Aotearoa New Zealand was well represented at the sold-out Canada FASD Conference 2023 hosted by CanFASD and the Alberta and Saskatchewan provincial governments in Saskatoon between 7-9 November 2023. This included our own Principal Advisor, Kim Milne (centre in photo with sunglasses), who funded her own trip to take advantage of this exceptional learning opportunity.
New Zealand was also represented by (left to right above) Tania Henderson (presenting on 'Whanau, Whanaungatanga, Whakawhanaungatanga – Creating Supports Through Connections'), Rose Hawkins (Oranga Tamariki), Dr Andi Crawford (front – co-lead on the review of the FASD Diagnostic guidelines) and Tina Lomax (Kingslea School). Another New Zealand family had travelled to find out more about FASD in order to best help their son.
Kim is particularly interested in what was happening in the education, mental health, housing and caregiver safety spaces. She was able to attend sessions on each of these areas, and network with others to further develop New Zealand-based initiatives.
The list of some of the presentations below attended by Kim shows the range of initiatives and issues covered at the conference.
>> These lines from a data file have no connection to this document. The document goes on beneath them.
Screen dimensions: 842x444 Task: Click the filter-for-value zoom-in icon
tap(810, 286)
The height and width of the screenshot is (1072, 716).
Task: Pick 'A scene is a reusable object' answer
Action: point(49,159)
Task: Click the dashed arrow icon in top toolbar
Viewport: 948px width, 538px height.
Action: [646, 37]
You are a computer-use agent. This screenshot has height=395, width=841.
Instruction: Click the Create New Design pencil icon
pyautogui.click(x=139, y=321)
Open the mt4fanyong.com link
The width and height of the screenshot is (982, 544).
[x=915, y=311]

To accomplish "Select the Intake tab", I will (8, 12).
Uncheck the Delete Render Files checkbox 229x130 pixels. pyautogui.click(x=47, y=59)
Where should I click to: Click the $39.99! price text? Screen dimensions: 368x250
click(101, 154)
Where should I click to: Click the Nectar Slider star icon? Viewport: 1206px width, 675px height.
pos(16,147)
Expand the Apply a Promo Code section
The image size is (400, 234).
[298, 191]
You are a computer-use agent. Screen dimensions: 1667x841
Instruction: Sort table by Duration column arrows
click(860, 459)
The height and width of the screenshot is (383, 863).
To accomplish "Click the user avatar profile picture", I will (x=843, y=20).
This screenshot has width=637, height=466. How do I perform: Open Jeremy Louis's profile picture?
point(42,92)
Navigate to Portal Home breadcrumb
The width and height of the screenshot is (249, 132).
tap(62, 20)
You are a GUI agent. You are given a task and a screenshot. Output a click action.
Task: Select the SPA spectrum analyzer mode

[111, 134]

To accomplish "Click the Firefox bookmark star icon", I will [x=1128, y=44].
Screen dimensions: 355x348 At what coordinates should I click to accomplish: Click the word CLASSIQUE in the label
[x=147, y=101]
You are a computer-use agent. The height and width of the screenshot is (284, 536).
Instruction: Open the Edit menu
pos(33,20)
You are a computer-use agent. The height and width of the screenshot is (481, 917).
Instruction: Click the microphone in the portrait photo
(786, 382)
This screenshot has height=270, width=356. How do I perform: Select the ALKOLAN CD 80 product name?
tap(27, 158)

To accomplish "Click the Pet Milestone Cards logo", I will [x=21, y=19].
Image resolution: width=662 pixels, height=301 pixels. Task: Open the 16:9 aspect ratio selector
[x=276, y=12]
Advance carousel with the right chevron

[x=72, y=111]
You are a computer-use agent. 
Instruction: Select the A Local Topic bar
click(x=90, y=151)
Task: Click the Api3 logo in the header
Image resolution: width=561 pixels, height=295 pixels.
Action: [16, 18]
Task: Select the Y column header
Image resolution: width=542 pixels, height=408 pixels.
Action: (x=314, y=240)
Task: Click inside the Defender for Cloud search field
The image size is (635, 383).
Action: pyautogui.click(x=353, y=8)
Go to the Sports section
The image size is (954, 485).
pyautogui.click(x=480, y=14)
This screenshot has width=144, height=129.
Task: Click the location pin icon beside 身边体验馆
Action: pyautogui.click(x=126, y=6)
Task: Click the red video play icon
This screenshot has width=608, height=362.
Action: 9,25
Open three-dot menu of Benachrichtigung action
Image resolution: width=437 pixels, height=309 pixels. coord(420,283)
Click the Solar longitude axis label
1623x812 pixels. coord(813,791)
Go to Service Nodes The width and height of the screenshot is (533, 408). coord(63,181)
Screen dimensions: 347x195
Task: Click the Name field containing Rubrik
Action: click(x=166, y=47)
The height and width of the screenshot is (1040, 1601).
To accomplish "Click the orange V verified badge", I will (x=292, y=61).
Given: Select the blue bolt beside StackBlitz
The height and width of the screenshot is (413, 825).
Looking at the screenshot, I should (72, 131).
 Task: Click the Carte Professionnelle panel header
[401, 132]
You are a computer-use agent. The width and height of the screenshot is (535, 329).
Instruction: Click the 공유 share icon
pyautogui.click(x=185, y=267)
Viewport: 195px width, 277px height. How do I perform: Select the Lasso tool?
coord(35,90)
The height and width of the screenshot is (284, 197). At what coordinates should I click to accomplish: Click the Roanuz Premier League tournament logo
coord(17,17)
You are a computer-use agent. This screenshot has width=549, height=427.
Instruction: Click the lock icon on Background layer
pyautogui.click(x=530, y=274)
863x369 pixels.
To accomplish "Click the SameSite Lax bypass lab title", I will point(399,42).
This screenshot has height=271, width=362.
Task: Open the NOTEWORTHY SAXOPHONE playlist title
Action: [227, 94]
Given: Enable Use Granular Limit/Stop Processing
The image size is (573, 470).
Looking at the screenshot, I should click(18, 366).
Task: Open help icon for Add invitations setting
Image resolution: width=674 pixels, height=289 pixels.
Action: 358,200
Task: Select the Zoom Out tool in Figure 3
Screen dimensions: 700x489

Creating a Felt Safety Program for Children Affected by FASD. The Programme facilitator talked about helping “children from hard places”, and the focus on brain-based parenting and playful engagement.
Building a Positive Relational Framework for Students with FASDstressed the importance of relational connections and referred participants to an April 2021 report entitled Excluded: Increasing Understanding, support and inclusion for children with FASD and their families.
Shining Through: promoting strengths-based approaches in British Columbia education where they are now adopting the P.A.T.H. planning tool to set goals and life directions and seeking to reframe complexity as opportunity.
What Creates Educational Success – a journey from Preschool to Graduationwas a lived-experience presentation where they talked about everything the school did was based on the question: “How is this going to set the student up for the future?”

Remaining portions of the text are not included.